Use of dopaminergic agents depending on individual symptoms
As Dr. Anna Heidbreder further elaborates, continuous drug therapy should be initiated as late as possible [1]. The guideline advises a slow, symptom-based approach, based on the severity of impairment in terms of sleep and quality of life [1,2]. If ferritin levels are not decreased or iron replacement alone is not successful, the following nonergot (NE) dopamine agonists can be used as first-line therapy: Rotigotine, ropinirole, or pramipexole [1,2] (Tables 1 and 2). A possible augmentation should be inquired about and is diagnosed clinically/anamnestically [2]. Combination therapies of dopaminergic agents are not approved for the treatment of RLS. Alternatively, a gabapentinoid may be used. “Levodopa should no longer be used for continuous treatment, but only intermittently and/or for diagnostic purposes with a maximum dose of 100 mg. In case of augmentation or treatment failure in moderate to severe RLS under above-mentioned medication, opioids such as oxycodone/naloxone retard or other retarded opioids in off-label use can be used as second-choice medications,” Prof. Trenkwalder and Dr. Heidbreder further summarize the recommendations for drug therapy. If monotherapy with a dopamine agonist is not sufficient, combination therapy with an opioid and/or a gabapentinoid can be used. However, the combination and dosage of these drugs must be determined on a case-by-case basis, and no specific recommendations can be made here, especially since no study data are available in this regard [2]. NoNot recommended is the use of cannabinoids, magnesium, and benzodiazepines in the treatment of RLS.
Literature:
- “New S2k guideline on restless legs syndrome (RLS),” German Neurological Society, Sept. 05, 2022.
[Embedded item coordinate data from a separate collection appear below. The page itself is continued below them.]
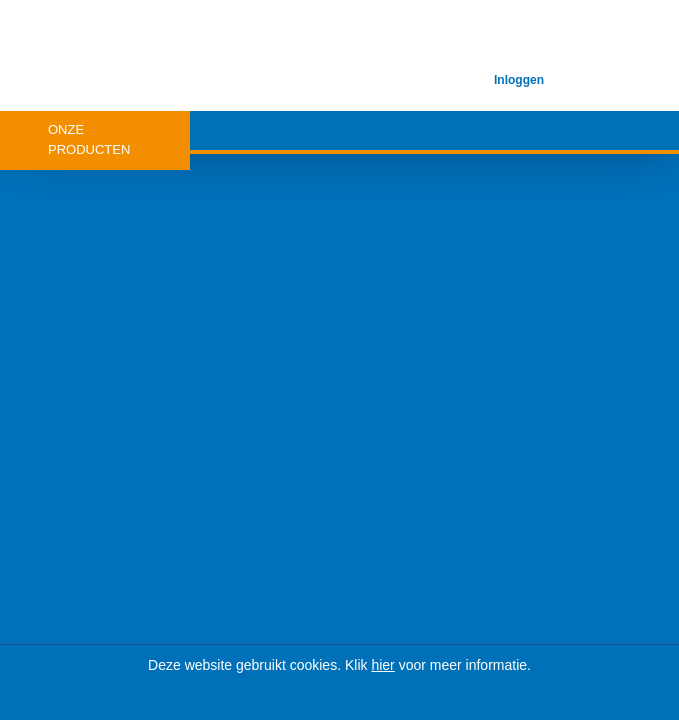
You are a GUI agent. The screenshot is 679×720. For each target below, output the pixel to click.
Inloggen (519, 80)
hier (382, 665)
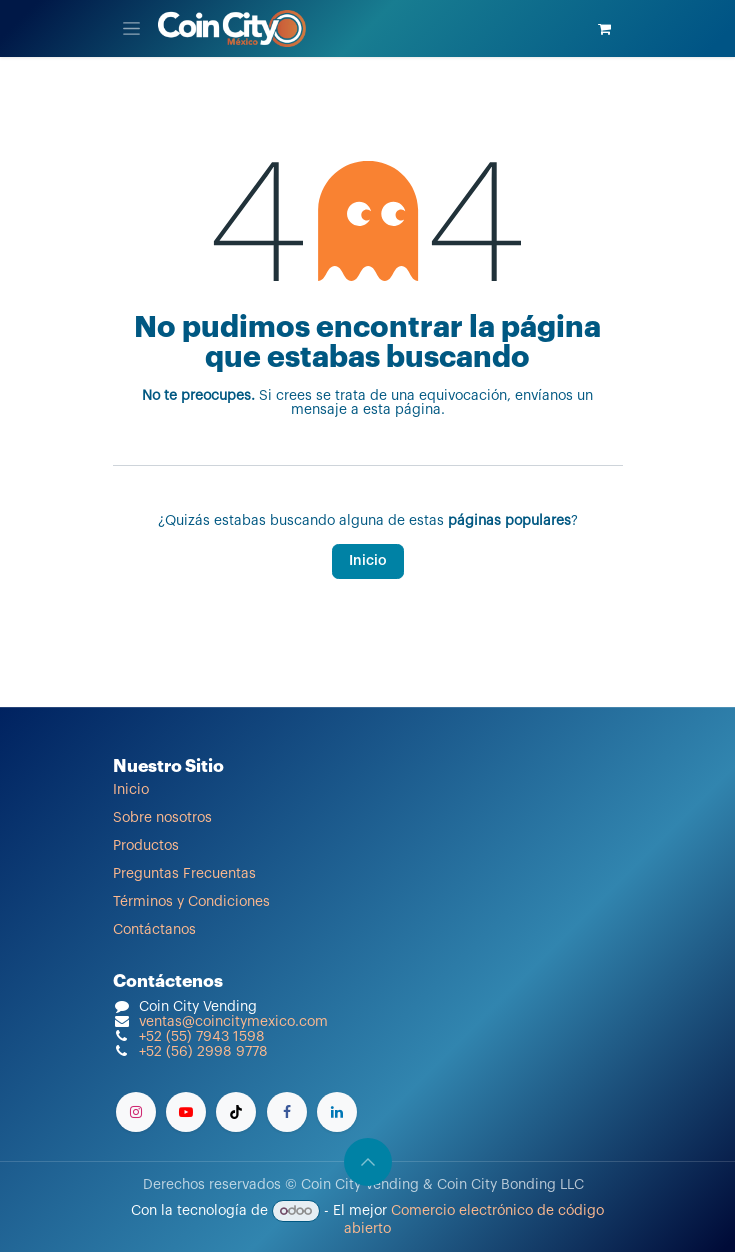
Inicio (368, 561)
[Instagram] (136, 1112)
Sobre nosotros (162, 818)
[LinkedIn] (337, 1112)
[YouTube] (186, 1112)
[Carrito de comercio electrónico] (605, 29)
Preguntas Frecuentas (184, 874)
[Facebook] (287, 1112)
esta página (402, 410)
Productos (146, 846)
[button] (368, 1162)
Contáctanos (154, 930)
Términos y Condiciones (191, 902)
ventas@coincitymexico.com (233, 1022)
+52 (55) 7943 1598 (202, 1037)
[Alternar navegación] (131, 28)
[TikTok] (236, 1112)
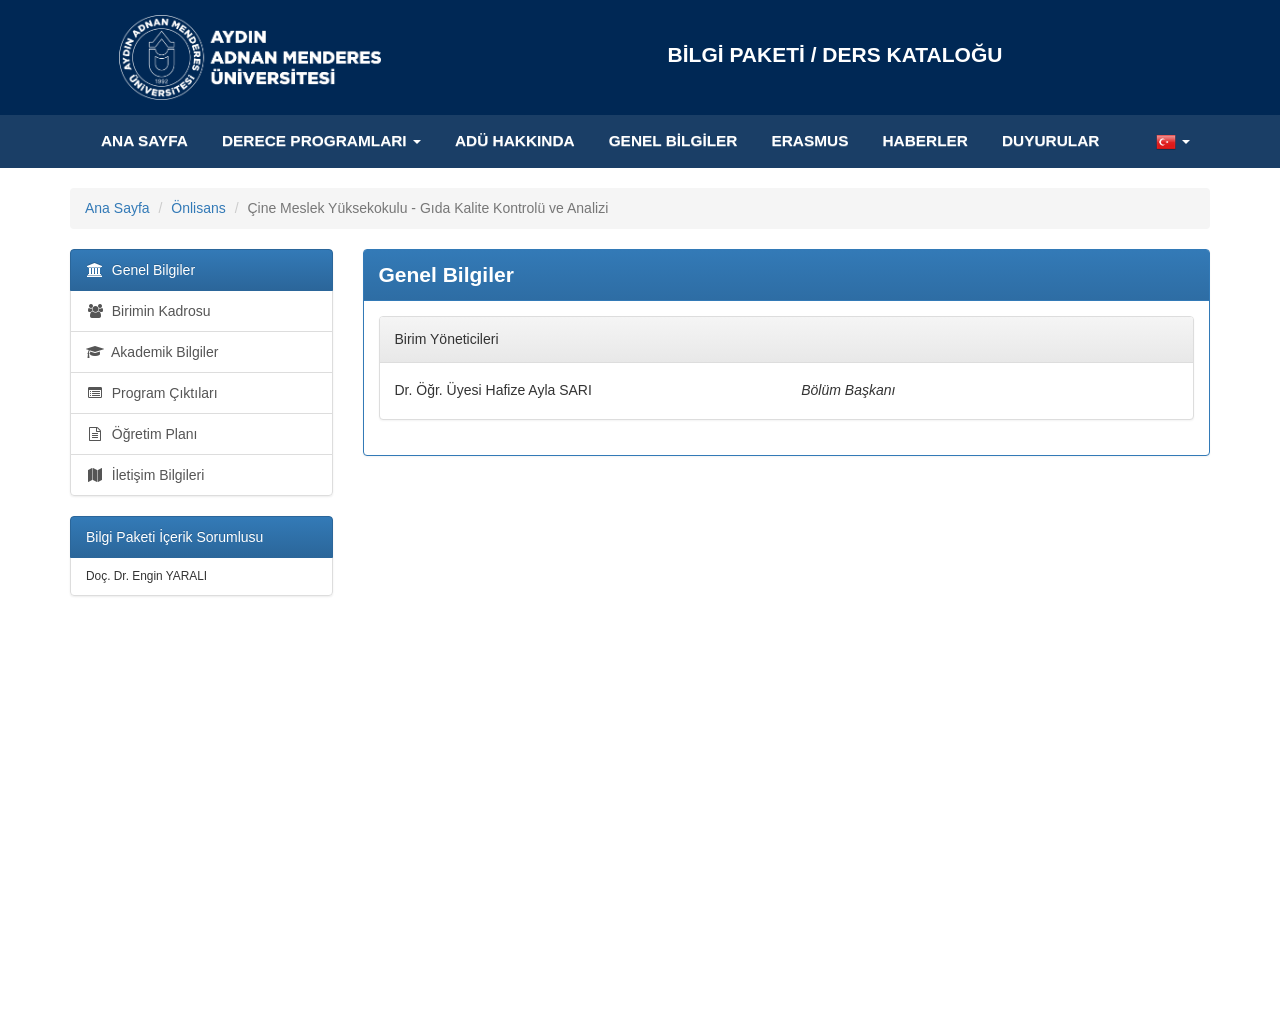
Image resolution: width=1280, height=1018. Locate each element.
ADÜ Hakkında (515, 140)
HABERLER (925, 140)
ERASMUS (809, 140)
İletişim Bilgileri (145, 475)
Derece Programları (321, 140)
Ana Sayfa (144, 140)
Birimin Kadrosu (148, 311)
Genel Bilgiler (673, 140)
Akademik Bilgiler (152, 352)
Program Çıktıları (152, 393)
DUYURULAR (1050, 140)
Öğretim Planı (141, 434)
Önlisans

- Heidbreder A, et al: Restless Legs Syndrome, S2k Guideline, 2022; German Neurological Society and German Sleep Research and Sleep Medicine Society (DGSM) (eds.), www.dgn.org/leitlinien,(last accessed Nov. 23, 2022).
- Ferré S, et al: New Insights into the Neurobiology of Restless Legs Syndrome. Neurosci Rev J Bringing Neurobiol Neurol Psychiatry 2019; 25(2): 113-125.
- Haschka D, et al: Association of mitochondrial iron deficiency and dysfunction with idiopathic restless legs syndrome. Mov Disord Off J Mov Disord Soc 2019; 34(1): 114-123.